Recently I felt challenged to find joy in every situation. It seemed like it was so much easier to be short with the kids rather than be patient, easier to judge than show grace, easier to be bitter than joyful. Believe it or not, I am not all sunshine and roses everyday – just ask Heath! I decided the only way to keep this challenge alive was to tell some people. I told my friend Christy. Would you know the next week was when we were back at the doctor with Silas! As I started to let out my frustrations that Silas was once again sick, she gently reminded me about finding joy. In that moment, I chose joy.
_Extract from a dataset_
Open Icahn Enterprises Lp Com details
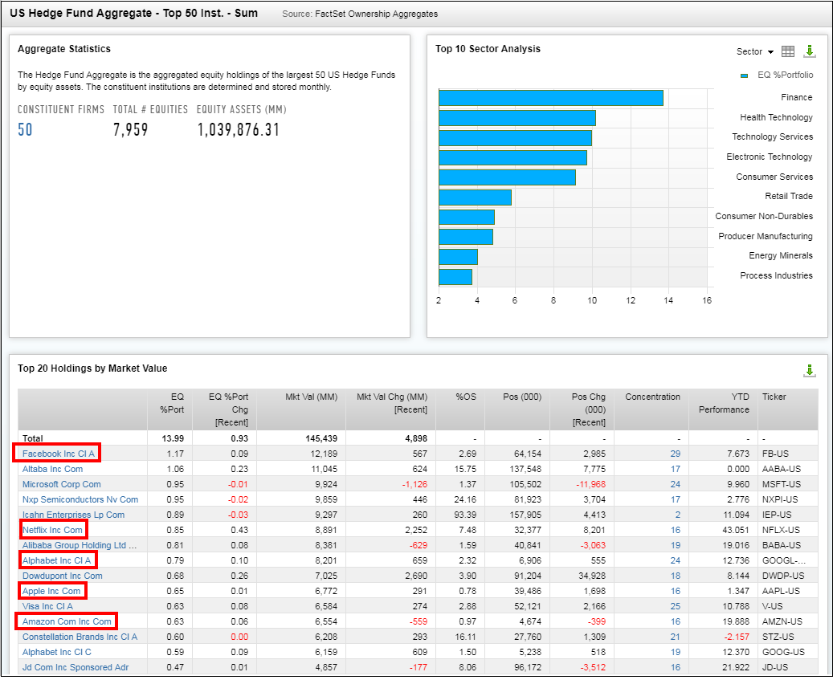The width and height of the screenshot is (833, 680). (73, 515)
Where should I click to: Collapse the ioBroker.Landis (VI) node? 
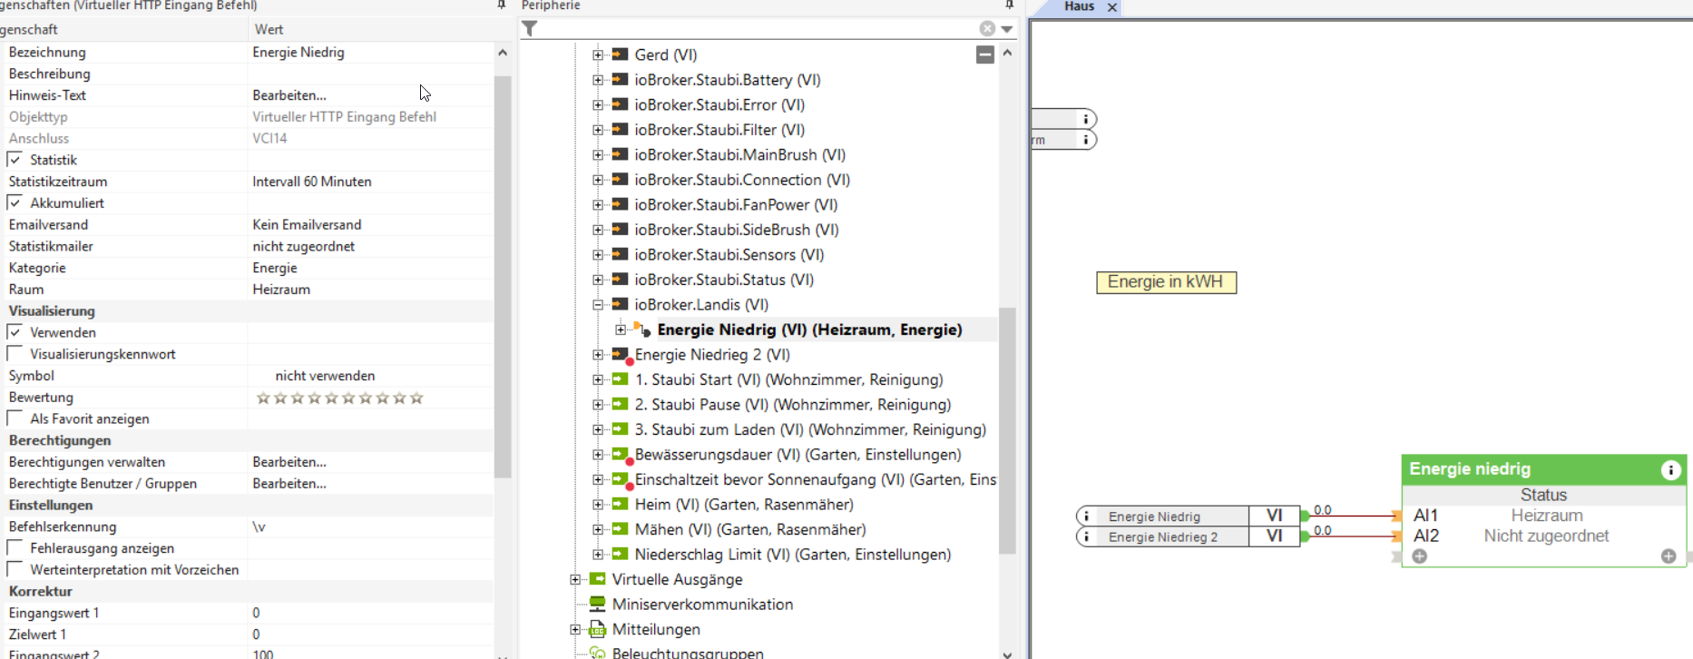[x=598, y=305]
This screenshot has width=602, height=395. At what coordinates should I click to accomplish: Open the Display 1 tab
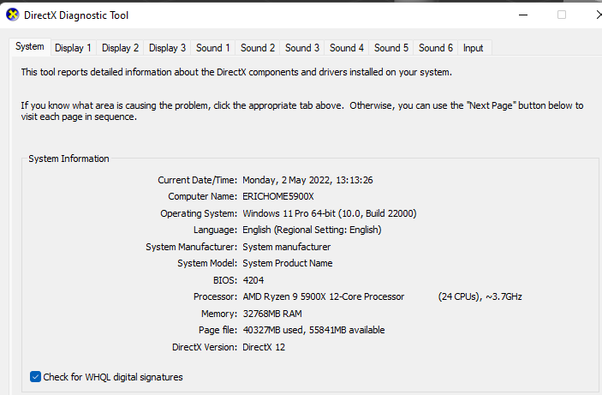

Today was no exception to this. Heath went in to the boy’s rooms at 545a this morning to tell them goodbye. Wouldn’t you know they weren’t interested in sleep anymore! All of the sudden my day seemed ruined…and poor Heath got some of the brunt of my frustration. As the morning went on I realized I was finding everything wrong with the morning and missing all the joy. Here is the joy I found today:
I have three wonderful boys who are full of energy and life in the morning time.
They have a daddy that cares enough to take time to tell them goodbye before he leaves for work
I have a hubby that will still want to come home even when I wasn’t very nice
My boys see a human mommy, who sometimes messes up huge, says things I need to say ‘sorry’ for and shows love to them. I pray that they will continue to see me strive to be full of joy – even at 545a in the morning!